La méthionine – la source naturelle de soufre pour le cartilage
Le cartilage articulaire a avant tout besoin d’une chose : du soufre. Des études montrent que le cartilage des personnes en bonne santé contient environ trois fois plus de soufre que celui des patients atteints d’arthrose. Dès le début d’une arthrose, une carence en soufre peut considérablement entraver la régénération du tissu cartilagineux. De plus, de nombreux médicaments fixent le soufre et l'éliminent ainsi de l'organisme – les personnes souffrant d'arthrose ont donc des besoins particulièrement élevés.2
On ne peut toutefois pas simplement prendre du soufre sous forme de complément alimentaire. C’est là qu’intervient l’acide aminé méthionine : c’est une source naturelle de soufre organique. À partir de la méthionine, l’organisme peut – surtout en association avec les vitamines B – produire presque tous les composés soufrés dont le cartilage a besoin. La méthionine est en outre un acide aminé essentiel : l’organisme ne peut pas la synthétiser lui-même et dépend d’un apport quotidien par l’alimentation.

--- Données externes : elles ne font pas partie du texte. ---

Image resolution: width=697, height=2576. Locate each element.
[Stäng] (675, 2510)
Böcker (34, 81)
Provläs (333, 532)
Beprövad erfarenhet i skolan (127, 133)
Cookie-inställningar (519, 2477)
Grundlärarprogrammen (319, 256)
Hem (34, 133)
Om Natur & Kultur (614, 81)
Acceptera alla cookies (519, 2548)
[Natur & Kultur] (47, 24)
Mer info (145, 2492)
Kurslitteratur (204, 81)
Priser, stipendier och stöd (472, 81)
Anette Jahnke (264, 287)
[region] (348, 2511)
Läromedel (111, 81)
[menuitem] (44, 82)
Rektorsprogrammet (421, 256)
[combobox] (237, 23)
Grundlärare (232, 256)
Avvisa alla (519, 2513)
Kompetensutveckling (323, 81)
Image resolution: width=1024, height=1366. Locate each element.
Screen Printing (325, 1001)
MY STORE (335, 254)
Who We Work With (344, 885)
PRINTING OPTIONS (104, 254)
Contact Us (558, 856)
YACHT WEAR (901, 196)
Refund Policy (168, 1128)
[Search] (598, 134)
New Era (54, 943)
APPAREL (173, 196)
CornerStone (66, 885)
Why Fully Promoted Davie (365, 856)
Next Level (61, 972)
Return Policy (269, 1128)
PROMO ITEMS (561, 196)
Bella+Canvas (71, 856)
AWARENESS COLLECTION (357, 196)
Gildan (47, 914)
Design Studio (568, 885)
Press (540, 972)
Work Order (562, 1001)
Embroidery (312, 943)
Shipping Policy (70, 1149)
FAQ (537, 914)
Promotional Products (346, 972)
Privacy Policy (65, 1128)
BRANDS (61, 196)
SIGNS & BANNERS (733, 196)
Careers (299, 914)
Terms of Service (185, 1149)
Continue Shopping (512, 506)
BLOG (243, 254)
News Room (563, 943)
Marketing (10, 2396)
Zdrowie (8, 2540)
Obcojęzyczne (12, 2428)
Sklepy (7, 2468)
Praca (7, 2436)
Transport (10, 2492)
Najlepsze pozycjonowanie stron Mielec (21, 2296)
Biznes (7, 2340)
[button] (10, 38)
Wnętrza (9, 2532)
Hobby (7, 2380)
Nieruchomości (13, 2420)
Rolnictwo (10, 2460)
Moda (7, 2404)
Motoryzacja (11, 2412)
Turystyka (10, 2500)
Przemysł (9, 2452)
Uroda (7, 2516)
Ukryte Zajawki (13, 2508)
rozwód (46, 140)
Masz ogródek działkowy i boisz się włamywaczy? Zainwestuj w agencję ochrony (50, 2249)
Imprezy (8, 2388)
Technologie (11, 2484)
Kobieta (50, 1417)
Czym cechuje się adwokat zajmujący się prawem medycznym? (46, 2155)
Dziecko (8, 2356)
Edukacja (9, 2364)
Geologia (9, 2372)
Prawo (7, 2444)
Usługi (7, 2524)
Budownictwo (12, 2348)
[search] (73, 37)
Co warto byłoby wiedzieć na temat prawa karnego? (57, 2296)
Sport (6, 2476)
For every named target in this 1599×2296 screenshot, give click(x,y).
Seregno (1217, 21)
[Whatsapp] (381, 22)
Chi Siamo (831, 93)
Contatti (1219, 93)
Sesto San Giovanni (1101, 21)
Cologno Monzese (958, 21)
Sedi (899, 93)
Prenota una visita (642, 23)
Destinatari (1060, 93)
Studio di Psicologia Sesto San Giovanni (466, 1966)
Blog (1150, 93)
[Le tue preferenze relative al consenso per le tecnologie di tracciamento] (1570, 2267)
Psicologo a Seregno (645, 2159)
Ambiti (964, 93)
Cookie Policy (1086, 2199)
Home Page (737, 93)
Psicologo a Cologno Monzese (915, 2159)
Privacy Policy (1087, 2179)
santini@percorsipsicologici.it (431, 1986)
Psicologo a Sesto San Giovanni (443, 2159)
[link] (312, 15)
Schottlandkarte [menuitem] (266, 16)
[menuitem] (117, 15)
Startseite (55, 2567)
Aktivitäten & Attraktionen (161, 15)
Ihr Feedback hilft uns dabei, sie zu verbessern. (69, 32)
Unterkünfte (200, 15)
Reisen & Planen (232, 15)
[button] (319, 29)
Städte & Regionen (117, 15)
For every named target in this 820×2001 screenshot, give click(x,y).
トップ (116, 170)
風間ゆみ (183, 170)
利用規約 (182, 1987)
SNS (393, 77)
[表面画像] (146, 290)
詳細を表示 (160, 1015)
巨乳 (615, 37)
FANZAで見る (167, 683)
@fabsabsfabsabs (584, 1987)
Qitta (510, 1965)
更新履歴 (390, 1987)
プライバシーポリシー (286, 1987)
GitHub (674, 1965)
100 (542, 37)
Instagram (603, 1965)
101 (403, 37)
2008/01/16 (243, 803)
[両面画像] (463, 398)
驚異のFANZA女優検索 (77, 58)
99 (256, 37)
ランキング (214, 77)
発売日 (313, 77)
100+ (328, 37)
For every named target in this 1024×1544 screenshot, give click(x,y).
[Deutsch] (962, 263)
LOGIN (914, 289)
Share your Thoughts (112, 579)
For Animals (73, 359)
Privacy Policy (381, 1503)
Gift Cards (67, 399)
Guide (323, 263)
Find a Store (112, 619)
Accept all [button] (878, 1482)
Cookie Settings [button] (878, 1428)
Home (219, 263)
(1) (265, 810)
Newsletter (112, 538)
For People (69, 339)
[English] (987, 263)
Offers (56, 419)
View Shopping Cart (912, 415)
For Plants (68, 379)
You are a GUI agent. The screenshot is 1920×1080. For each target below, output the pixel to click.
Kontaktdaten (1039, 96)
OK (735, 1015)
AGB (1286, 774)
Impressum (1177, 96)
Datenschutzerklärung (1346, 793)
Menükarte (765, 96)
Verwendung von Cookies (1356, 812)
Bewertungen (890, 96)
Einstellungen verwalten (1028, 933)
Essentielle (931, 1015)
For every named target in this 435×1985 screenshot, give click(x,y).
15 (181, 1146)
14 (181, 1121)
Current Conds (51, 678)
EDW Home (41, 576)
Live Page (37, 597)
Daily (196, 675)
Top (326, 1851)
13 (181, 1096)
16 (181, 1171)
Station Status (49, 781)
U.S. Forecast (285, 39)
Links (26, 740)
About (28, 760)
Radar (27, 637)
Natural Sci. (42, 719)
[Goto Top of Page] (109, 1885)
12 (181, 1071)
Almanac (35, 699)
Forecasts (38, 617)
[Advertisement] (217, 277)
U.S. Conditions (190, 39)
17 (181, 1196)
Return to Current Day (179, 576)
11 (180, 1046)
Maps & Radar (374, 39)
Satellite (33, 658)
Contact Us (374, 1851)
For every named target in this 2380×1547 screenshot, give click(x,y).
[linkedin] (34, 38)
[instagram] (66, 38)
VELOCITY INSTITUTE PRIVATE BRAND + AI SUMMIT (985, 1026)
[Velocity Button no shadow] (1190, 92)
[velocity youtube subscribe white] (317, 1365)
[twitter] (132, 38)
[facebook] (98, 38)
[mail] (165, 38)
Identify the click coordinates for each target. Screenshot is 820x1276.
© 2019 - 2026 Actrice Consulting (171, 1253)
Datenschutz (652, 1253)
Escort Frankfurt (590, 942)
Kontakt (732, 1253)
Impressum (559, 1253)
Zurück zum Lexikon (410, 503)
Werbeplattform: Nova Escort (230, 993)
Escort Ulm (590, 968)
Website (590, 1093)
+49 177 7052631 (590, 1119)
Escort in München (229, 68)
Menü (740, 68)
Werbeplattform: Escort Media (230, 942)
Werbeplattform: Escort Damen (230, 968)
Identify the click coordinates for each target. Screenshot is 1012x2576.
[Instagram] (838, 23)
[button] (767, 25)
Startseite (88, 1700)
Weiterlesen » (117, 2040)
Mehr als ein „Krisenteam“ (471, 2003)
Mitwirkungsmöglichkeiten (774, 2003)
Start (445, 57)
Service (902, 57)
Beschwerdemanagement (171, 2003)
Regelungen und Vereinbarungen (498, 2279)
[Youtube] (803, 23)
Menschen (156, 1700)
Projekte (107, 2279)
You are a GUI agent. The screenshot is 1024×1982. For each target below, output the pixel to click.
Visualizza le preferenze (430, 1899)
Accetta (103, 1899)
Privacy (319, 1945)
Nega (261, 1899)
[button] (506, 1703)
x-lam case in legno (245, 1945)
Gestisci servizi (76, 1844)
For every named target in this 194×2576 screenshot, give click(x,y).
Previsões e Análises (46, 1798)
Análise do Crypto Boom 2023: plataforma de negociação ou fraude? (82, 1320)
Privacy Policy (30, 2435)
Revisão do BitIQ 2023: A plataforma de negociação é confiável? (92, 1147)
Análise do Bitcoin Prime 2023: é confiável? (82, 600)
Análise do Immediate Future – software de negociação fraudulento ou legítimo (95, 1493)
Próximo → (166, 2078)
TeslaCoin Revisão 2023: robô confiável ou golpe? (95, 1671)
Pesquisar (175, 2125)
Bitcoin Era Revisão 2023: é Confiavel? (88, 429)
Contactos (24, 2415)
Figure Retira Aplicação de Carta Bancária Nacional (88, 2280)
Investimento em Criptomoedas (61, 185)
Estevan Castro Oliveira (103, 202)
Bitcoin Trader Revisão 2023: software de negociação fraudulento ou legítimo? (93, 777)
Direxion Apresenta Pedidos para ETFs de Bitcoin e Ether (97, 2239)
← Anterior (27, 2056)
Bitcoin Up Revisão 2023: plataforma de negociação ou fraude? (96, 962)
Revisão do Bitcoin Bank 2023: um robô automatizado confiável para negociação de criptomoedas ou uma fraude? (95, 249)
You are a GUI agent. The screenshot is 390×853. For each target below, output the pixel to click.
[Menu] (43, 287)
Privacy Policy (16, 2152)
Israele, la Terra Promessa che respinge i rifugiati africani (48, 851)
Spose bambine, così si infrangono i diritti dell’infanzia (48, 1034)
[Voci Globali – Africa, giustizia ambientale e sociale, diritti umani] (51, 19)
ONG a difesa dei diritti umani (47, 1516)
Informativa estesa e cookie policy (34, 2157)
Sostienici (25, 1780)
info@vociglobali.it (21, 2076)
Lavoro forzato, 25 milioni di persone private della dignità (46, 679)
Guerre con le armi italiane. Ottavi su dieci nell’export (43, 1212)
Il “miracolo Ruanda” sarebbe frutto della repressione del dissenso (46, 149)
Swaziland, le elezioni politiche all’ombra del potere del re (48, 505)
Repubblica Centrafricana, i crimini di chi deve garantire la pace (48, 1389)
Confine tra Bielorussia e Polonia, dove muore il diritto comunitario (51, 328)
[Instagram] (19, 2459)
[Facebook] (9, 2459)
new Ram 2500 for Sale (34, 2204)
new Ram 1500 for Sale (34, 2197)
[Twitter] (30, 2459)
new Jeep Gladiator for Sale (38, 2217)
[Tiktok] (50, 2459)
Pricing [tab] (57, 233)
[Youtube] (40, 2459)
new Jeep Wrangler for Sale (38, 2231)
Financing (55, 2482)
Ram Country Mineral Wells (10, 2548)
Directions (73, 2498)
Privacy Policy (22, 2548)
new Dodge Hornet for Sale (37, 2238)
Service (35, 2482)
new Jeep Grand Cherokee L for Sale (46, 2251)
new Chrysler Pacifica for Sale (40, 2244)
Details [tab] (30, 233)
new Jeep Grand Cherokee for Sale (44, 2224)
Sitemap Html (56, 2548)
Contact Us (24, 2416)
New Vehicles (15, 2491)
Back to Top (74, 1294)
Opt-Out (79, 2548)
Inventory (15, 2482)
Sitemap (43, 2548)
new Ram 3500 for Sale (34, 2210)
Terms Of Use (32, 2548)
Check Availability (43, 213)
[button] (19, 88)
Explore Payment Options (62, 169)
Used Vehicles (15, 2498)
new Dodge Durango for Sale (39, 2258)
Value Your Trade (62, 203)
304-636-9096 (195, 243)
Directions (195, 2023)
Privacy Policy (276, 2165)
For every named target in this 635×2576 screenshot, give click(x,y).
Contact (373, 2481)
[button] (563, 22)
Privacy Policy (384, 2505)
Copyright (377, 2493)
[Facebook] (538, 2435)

La méthionine agit sur trois niveaux simultanément en cas d’arthrose : elle inhibe les inflammations, soulage les douleurs et stimule les cellules cartilagineuses pour favoriser la régénération des tissus.3 La méthionine déploie ces effets principalement grâce à son métabolisme actif : l'organisme transforme la méthionine en une molécule appelée S-adénosylméthionine, ou SAMe. La SAMe intervient dans de nombreux processus métaboliques au sein du tissu cartilagineux : elle active la production des composants essentiels de la matrice cartilagineuse tout en exerçant une action anti-inflammatoire.4
Dans le cadre d’une étude clinique randomisée en double aveugle, la SAMe a été directement comparée à un analgésique courant (le piroxicam, un AINS). Résultat : après 28 jours, les deux ont montré une amélioration comparable des douleurs au genou, sans différence significative en termes d’efficacité et de tolérance.5 Ce qui est remarquable : la méthionine a produit le même effet analgésique, mais sans les problèmes gastriques et les lésions rénales pouvant survenir lors d’une prise prolongée d’AINS.
L'arginine – un élément essentiel pour la santé des os et du cartilage
L'ostéoporose est l'une des maladies liées à l'âge les plus courantes, qui touche particulièrement les femmes. La densité osseuse diminue en raison d'une dégradation accélérée de la substance osseuse, ce qui augmente considérablement le risque de fractures.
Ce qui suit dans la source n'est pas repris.